> [Problem to work on] Retype the part of the records that opens with the line containing "Click the Zone 1234 breadcrumb item" and closes with the line containing "Action: tap(767, 261)", keeping every character as it stands.

> [Input rows]
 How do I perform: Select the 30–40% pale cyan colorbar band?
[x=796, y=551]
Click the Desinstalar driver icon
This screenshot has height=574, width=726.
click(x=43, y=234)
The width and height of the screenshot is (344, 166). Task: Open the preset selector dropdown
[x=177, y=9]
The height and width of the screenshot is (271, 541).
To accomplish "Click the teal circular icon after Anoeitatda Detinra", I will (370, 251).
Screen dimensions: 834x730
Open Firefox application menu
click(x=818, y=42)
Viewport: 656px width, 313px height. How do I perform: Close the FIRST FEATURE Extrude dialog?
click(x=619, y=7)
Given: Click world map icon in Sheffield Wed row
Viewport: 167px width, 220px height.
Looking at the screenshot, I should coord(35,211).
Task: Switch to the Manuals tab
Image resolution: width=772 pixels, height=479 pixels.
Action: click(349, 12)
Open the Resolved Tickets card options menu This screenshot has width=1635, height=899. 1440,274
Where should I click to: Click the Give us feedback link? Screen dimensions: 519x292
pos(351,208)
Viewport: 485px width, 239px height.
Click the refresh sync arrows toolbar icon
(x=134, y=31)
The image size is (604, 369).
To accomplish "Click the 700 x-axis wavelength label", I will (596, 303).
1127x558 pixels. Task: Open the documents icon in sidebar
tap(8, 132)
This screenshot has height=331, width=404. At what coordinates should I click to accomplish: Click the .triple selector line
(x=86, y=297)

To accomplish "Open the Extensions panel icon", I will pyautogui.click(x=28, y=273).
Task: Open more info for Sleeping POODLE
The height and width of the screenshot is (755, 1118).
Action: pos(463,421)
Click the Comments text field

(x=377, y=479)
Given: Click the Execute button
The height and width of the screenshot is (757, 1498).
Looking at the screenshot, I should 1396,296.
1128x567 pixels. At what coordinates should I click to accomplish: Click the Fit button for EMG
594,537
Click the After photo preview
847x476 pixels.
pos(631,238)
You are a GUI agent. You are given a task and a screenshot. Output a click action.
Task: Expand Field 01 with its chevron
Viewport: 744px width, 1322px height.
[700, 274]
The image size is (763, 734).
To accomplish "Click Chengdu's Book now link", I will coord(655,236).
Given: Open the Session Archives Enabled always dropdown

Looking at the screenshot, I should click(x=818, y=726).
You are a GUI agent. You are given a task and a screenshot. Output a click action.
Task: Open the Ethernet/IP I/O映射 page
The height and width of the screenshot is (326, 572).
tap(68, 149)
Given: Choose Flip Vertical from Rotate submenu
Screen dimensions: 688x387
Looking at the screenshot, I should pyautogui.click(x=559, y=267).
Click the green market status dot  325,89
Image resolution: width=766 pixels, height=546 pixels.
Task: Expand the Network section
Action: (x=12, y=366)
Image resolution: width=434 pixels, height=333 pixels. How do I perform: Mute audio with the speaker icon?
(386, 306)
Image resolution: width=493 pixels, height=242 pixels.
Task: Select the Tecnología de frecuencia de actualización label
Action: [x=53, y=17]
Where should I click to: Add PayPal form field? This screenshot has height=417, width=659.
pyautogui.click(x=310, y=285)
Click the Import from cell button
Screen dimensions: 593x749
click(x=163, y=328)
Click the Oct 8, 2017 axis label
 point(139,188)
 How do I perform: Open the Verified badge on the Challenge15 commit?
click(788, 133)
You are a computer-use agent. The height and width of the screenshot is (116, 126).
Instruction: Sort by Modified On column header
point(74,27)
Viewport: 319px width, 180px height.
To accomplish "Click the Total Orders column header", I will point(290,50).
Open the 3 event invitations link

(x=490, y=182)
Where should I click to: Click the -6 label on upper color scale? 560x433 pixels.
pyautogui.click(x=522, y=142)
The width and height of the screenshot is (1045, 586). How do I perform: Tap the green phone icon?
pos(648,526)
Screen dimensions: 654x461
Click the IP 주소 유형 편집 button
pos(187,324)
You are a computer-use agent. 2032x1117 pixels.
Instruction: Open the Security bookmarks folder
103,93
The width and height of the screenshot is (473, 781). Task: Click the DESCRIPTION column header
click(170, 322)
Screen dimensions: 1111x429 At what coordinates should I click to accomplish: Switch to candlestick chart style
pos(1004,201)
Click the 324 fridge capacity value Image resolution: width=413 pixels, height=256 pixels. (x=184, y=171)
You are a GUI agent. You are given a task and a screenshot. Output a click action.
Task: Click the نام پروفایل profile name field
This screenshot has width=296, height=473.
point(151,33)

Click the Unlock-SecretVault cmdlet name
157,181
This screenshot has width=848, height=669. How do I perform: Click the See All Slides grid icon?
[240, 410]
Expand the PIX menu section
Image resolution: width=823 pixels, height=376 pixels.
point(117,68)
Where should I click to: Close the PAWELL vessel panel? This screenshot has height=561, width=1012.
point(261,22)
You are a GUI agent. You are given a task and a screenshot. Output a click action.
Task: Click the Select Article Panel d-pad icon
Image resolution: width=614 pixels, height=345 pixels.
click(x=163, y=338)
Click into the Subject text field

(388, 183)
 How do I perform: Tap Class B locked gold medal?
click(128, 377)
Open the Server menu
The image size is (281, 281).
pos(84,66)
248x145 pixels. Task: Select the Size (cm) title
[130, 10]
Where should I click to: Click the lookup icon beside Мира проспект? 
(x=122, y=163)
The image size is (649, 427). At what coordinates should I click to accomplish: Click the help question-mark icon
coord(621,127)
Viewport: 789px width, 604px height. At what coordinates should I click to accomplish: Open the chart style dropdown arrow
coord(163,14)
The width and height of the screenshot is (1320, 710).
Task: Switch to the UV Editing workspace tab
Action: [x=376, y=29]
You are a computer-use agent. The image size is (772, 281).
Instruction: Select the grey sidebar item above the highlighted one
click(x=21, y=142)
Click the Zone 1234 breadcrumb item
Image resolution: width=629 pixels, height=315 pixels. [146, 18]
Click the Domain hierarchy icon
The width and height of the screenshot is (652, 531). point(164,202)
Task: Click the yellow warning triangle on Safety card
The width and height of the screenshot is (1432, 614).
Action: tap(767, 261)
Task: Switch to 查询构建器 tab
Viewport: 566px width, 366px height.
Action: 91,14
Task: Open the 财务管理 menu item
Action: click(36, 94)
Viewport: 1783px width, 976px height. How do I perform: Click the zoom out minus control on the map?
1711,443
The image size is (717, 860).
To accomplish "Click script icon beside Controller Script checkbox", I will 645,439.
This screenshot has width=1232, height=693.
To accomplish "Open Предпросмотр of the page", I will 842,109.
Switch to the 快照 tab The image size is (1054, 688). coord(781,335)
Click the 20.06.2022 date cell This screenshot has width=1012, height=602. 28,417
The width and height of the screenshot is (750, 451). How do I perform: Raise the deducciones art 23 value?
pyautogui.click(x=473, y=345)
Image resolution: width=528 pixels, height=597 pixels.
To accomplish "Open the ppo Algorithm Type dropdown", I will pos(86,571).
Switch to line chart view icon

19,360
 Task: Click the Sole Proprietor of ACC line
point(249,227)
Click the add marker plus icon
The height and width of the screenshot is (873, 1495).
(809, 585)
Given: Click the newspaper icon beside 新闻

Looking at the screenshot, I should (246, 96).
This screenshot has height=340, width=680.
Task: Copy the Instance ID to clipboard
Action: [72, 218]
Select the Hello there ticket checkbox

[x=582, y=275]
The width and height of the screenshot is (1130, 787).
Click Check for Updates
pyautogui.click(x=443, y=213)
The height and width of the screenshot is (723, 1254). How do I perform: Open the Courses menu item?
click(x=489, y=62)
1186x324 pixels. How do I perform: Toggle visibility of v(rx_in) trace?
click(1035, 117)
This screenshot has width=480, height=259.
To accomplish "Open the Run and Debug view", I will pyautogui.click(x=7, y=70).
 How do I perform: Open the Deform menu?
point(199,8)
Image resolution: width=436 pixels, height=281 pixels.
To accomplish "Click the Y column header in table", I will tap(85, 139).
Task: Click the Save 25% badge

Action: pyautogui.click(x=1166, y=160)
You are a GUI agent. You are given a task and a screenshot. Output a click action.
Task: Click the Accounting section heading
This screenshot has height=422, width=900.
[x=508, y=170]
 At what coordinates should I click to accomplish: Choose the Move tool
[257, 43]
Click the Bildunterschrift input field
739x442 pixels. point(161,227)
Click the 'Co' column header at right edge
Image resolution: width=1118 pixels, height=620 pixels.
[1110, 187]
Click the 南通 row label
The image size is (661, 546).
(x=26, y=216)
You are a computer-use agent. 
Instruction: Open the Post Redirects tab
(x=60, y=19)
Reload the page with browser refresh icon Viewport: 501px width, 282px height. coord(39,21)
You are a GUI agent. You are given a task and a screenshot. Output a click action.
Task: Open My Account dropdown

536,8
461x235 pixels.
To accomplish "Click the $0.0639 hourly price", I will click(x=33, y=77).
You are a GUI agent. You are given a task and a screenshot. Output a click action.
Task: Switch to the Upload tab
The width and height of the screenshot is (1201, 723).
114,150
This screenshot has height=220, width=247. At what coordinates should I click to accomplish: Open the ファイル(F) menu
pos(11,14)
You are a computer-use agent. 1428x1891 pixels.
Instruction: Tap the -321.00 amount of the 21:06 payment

> [Full response]
Click the Zone 1234 breadcrumb item
Image resolution: width=629 pixels, height=315 pixels. [146, 18]
Click the Domain hierarchy icon
The width and height of the screenshot is (652, 531). point(164,202)
Task: Click the yellow warning triangle on Safety card
The width and height of the screenshot is (1432, 614).
Action: tap(767, 261)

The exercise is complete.